The link between addiction, anxiety and depression has long been known. Essentially, if you have one, you are highly likely to have the others. But what is emerging from neuroscience research is how intricately they are all connected and how the stress hormone cortisol can hard-wire the brain to make a person vulnerable to all three.Cortisol is one of the primary hormones released when we are anxious or stressed. Its job is to provide extra energy to deal with the stressor. It does this by partially shutting down certain systems, such as the digestive system and the immune system and flooding the body with glucose. Along, with adrenaline, cortisol is responsible for the body sesnsations we get when we experience fear, anxiety and stress – rapid heart rate, shallow breathing, chest pains, tingling in the arms and hands, dizziness and butterflies in our stomach. Although these feelings are uncomfortable, they are our body’s way of giving us the strength, focus, energy and numbness to pain in order to help us get out of life threatening situations. This is all well and good when we actually have the ability to deal with and take action to remove the stressor but what happens when we can’t?The physical effects of prolonged stress are well documented.
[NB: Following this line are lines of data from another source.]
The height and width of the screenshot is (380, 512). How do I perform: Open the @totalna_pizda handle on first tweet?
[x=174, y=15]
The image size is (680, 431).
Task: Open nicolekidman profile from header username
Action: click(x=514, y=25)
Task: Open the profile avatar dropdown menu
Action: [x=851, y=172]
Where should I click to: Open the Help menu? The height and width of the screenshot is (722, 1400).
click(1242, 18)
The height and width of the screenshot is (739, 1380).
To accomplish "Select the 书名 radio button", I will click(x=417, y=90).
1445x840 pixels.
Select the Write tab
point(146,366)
Heart disease, stroke, diabetes, reduced immunity and digestive problems are all linked to elevated cortisol levels, but new information is coming to light about how cortisol affects parts of the brain that are central to not only the addictive process but also to depression and anxiety.1. The amygdala
This is the brain’s alarm system that sets off the fight or flight response when it percieves danger. The problem is, it doesn’t know the difference between a real direct threat to our survival and an imagined threat, which might only be a danger to our fragile egos. When we worry about what others think of us or ruminate about what could happen to us in the future, our amygdala starts to signal the release of adrenaline and cortisol. Unfortunately, if the amygdala is over stimulated, it becomes extra sensitive to percieved threats. The more anxiety that is felt, the more reactive the amygdala becomes.
2. Reduction of dopamine and serotonin
When there is too much cortisol running around our systems, the production of “feel good’ chemicals is reduced. Dopamine provides us with feelings of pleasure, focus, motivation and an increased desire to connect and engage with others. Serotonin generates feelings of calm, well-being, optimism and relaxation. Deficiencies in both these neurotransmitters result in feelings of anxiety, agitation, lethargy, restlessness, lack of focus, a negative outlook on life and a propensity for avoiding social contact.
3. The prefrontal cortex (PFC)
The part of the brain that is responsible for regulating emotions and curbing impulsivity becomes less effective when there is excess cortisol. Dopamine and serotonin are required to power the prefrontal cortex and with their reduction comes a reduced ability to regulate our mood and overide impulsive urges.
So anxiety breeds depression, which in turn causes more anxiety. And the perfect antidote – albeit temporarily – is substance use. Drugs and alcohol stimulate the production of dopamine and serotonin and suppress or numb uncomfortable emotions such as anxiety. However, as usage increases, the brain tries to compensate for the over-production of neurotransmitters by shutting down their receptors. So the more you use, the less dopamine and serotonin you get until you are using just to try and feel normal. You also have a reduced ability to manage cravings and urges to use. So on top of the anxiety and depression you now have an addiction.
Given the effects of cortisol on the brain, children who grow up in stressful, abusive, or neglectful environments are likely to have brains that are deficient in dopamine and serotonin; more reactive and sensitive to stress; less able to regulate emotions and are prone to impulsivity. In effect, they are wired for anxiety, depression and addiction. Even in the womb, excess cortisol from stress can affect the developing fetus’ brain a child that startles or cries easily and takes longer to soothe.
But it’s not all doom and gloom. The power of neuroplasticity means that the brain can re-wire and regenerate throughout the life-span given the right conditions.
Learning to manage anxiety, reducing cortisol and finding natural ways to boost dopamine and serotonin are crucial for re-wiring the brain for long term recovery from addiction.